The Susan B. Anthony List’s Situational Feminism
The organization’s model legislation makes clear it is more interested in ending abortion than helping women.
Jude Ellison Sady Doyle
To say that the SBA List is interested in defunding Planned Parenthood is an understatement. The anti-abortion political advocacy group has made defunding Planned Parenthood a sport. Literally: On its website, you can find the scoreboard. It’s right under the banner that reads “DEFUNDING PLANNED PARENTHOOD”, in all caps.
So the attitude of the SBA List, in regard to Planned Parenthood, and the funding thereof, seems clear. And it is, not surprisingly, furthered by the piece of model legislation, crafted as part of a plan to work with state legislators by promising “grassroots effort” and potential campaign funding, which I recently reviewed: the “Whole Woman’s Health Priorities Funding Act,” the expressed “priorities” of which are to (surprise) defund organizations that provide abortion, such as Planned Parenthood. Or, as the model bill puts it, to direct state funds toward “primary and preventive care” for “maternal and fetal patients” from primary care providers, and to cut it from “providers of health care services that are specialized to particular medical services or discrete patient populations,” which is a very polite way to say “abortions” and “women.”

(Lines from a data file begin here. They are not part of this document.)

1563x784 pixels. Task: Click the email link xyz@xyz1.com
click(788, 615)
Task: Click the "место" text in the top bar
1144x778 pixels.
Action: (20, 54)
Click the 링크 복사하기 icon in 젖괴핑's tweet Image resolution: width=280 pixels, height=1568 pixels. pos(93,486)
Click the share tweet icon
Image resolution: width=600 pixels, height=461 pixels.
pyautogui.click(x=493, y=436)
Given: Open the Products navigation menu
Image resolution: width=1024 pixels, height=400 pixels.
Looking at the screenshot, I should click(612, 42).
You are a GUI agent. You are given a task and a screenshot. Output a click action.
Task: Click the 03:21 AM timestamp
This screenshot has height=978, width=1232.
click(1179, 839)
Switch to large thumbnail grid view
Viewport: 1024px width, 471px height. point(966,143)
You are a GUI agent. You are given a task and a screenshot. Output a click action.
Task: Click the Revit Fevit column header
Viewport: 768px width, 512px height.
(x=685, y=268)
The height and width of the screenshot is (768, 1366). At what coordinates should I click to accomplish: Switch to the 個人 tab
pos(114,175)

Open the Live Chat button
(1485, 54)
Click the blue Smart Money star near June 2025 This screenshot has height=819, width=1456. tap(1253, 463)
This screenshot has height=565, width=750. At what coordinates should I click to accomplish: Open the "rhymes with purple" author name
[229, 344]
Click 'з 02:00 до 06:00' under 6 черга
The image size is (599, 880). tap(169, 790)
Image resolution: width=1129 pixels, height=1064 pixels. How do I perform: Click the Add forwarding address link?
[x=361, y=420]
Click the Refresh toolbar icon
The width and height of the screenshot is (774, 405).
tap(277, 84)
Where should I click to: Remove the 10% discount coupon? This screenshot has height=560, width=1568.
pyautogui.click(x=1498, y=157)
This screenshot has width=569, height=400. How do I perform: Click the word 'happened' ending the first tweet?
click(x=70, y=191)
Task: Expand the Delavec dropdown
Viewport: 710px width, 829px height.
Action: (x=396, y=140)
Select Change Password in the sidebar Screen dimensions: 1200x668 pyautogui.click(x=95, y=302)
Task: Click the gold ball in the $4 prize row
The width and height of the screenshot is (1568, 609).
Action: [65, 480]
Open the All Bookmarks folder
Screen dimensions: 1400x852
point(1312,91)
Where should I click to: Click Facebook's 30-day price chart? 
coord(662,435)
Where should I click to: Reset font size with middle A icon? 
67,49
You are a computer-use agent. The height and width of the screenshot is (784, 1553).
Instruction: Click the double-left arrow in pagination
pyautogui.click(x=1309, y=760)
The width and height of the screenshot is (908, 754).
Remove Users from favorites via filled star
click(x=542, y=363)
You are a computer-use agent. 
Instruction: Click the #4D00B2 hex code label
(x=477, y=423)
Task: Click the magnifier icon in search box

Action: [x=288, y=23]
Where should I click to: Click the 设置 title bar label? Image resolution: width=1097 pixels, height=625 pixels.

All of which is puzzling, given that the SBA List promotes itself as a feminist organization.
The fact is that the SBA List’s “feminism” is, at best, situational, and at most, founded on a deeply casual relationship to truth. It claims to exist to elect pro-life women to Congress; but it supports male pro-life candidates (through its connected political action committee, the Susan B. Anthony List Candidate Fund). It claims that SBA List is a model for anti-abortion feminists; but Susan B. Anthony did not organize against abortion. And the “Whole Woman’s Health Priorities Funding Act,” for example, bills itself as aiming to improve prenatal care, when that is the opposite of what its impact will be.
Make no mistake: The proposed legislation does spend an exceptionally long time talking about the importance of prenatal care before making its point. By the time you get to the portion of the bill in which the state is not allowed to contribute to the rent payments of abortion providers, you’ve swallowed so many lines about folic acid supplements and diabetes screenings that you’re somehow surprised. And yet, this bill has one distinct goal; it’s the goal that is spelled out in big capital letters, once you look away from the bill and turn to the organization’s actual website.
“I think that what people say and what people do is very different,” says Jodi Jacobson, of RH Reality Check. “I look at what people do. They claim to be very woman-friendly, but only if you agree with their specific idea of what women should be doing.”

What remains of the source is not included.